Task to complete
Retype the optimal matching article below in full, reproducing every character without changes.

Text excerpt
Optimal matching

From Wikipedia, the free encyclopedia
Jump to: navigation, search

Optimal matching is a sequence analysis method used in social science, to assess the dissimilarity of ordered arrays of tokens that usually represent a time-ordered sequence of socio-economic states two individuals have experienced. Once such distances have been calculated for a set of observations (e.g. individuals in a cohort) classical tools (such as cluster analysis) can be used. The method was tailored to social sciences[1] from a technique originally introduced to study molecular biology (protein or genetic) sequences (see sequence alignment). Optimal matching uses the Needleman-Wunsch algorithm.

Algorithm[edit]

Let S = (s_1, s_2, s_3, \ldots s_T) be a sequence of states s_i belonging to a finite set of possible states. Let us denote {\mathbf S} the sequence space, i.e. the set of all possible sequences of states.

Optimal matching algorithms work by defining simple operator algebras that manipulate sequences, i.e. a set of operators a_i: {\mathbf S} \rightarrow {\mathbf S}. In the most simple approach, a set composed of only three basic operations to transform sequences is used:

  • one state s is inserted in the sequence a^{\rm Ins}_{s'} (s_1, s_2, s_3, \ldots s_T) = (s_1, s_2, s_3, \ldots, s', \ldots s_T)
  • one state is deleted from the sequence a^{\rm Del}_{s_2} (s_1, s_2, s_3, \ldots s_T) = (s_1, s_3, \ldots  s_T) and
  • a state s_1 is replaced (substituted) by state s'_1, a^{\rm Sub}_{s_1,s'_1} (s_1, s_2, s_3, \ldots s_T) = (s'_1, s_2, s_3, \ldots s_T).

Saved entries
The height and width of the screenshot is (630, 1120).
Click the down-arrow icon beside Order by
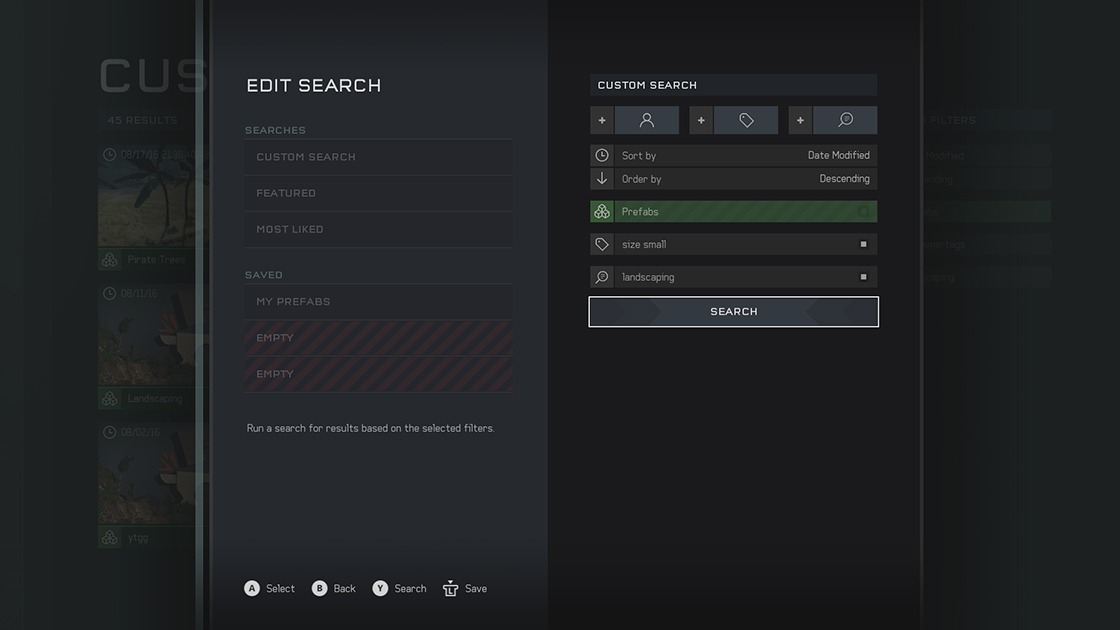click(x=602, y=179)
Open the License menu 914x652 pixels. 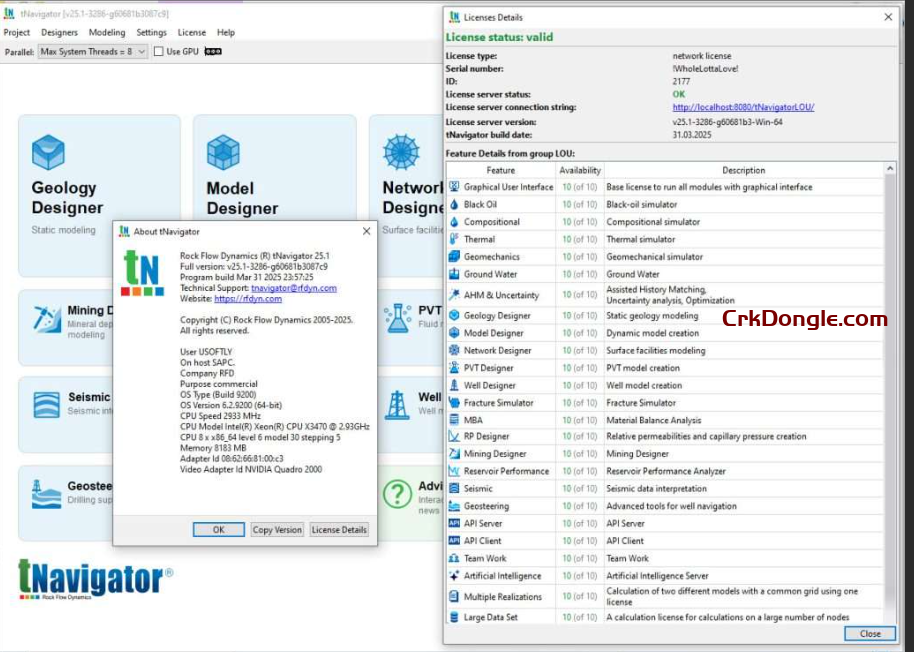(190, 32)
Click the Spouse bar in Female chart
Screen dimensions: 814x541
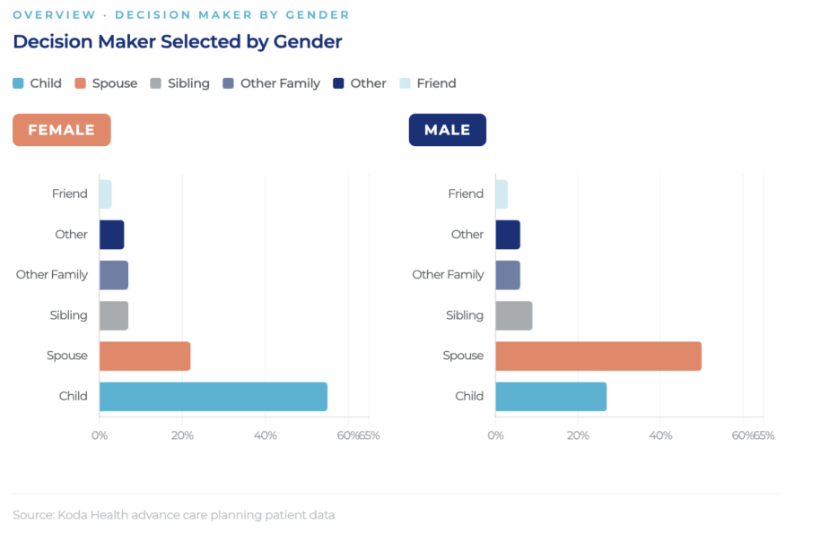pos(145,356)
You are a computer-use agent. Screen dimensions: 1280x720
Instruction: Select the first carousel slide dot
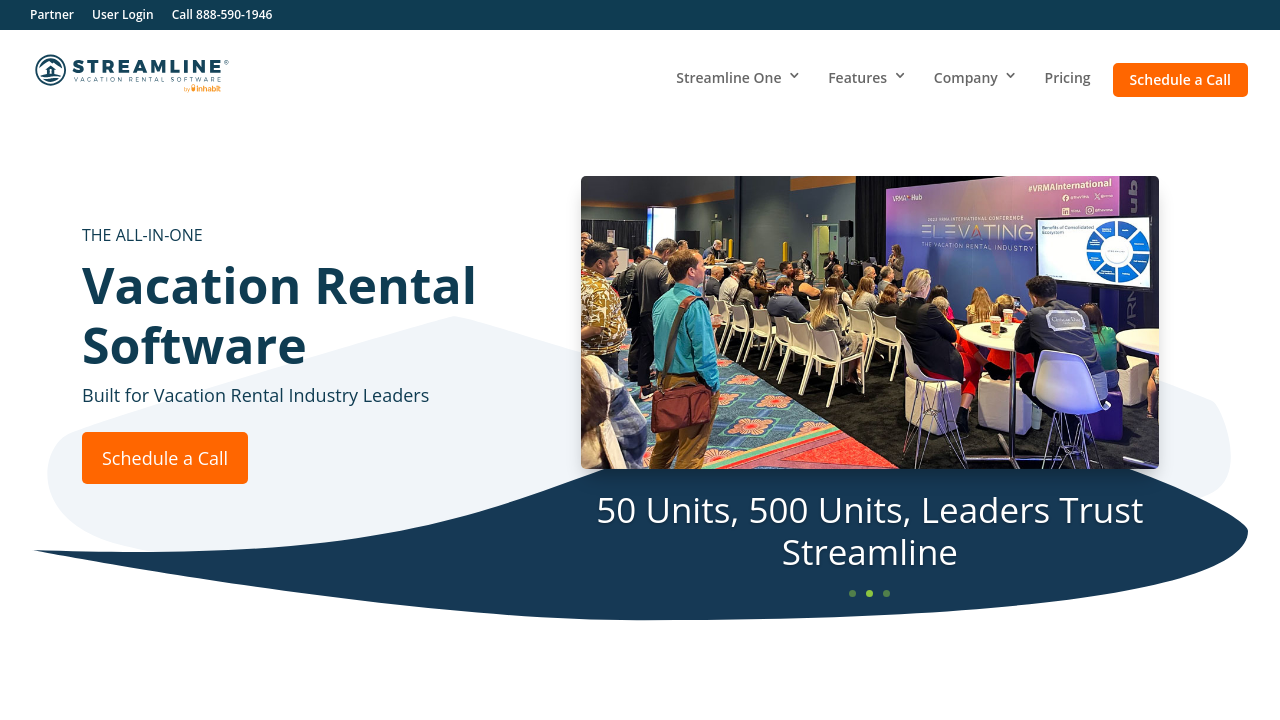tap(853, 594)
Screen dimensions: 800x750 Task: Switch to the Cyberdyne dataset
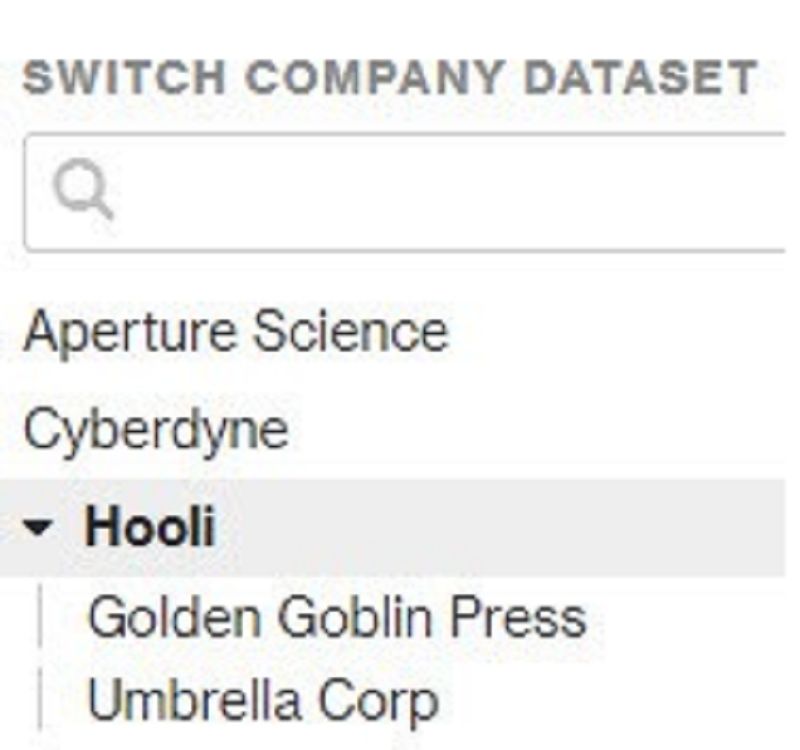[156, 429]
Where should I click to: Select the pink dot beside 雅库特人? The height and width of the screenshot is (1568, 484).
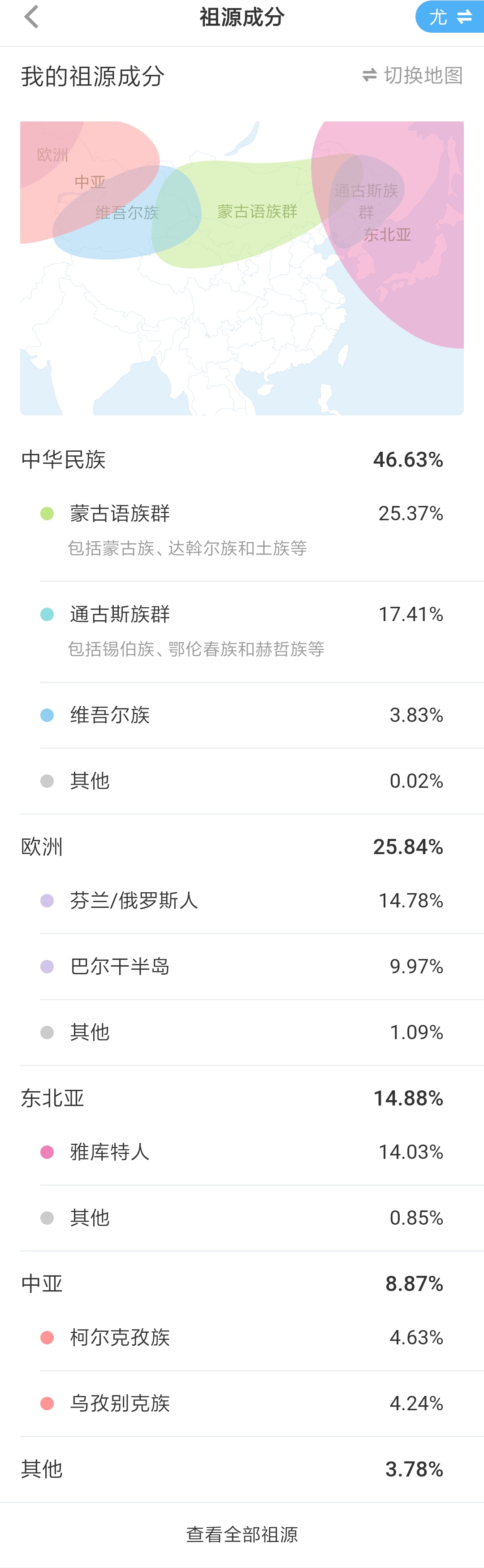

Result
Optimal matching

From Wikipedia, the free encyclopedia
Jump to: navigation, search

Optimal matching is a sequence analysis method used in social science, to assess the dissimilarity of ordered arrays of tokens that usually represent a time-ordered sequence of socio-economic states two individuals have experienced. Once such distances have been calculated for a set of observations (e.g. individuals in a cohort) classical tools (such as cluster analysis) can be used. The method was tailored to social sciences[1] from a technique originally introduced to study molecular biology (protein or genetic) sequences (see sequence alignment). Optimal matching uses the Needleman-Wunsch algorithm.

Algorithm[edit]

Let S = (s_1, s_2, s_3, \ldots s_T) be a sequence of states s_i belonging to a finite set of possible states. Let us denote {\mathbf S} the sequence space, i.e. the set of all possible sequences of states.

Optimal matching algorithms work by defining simple operator algebras that manipulate sequences, i.e. a set of operators a_i: {\mathbf S} \rightarrow {\mathbf S}. In the most simple approach, a set composed of only three basic operations to transform sequences is used:

  • one state s is inserted in the sequence a^{\rm Ins}_{s'} (s_1, s_2, s_3, \ldots s_T) = (s_1, s_2, s_3, \ldots, s', \ldots s_T)
  • one state is deleted from the sequence a^{\rm Del}_{s_2} (s_1, s_2, s_3, \ldots s_T) = (s_1, s_3, \ldots  s_T) and
  • a state s_1 is replaced (substituted) by state s'_1, a^{\rm Sub}_{s_1,s'_1} (s_1, s_2, s_3, \ldots s_T) = (s'_1, s_2, s_3, \ldots s_T).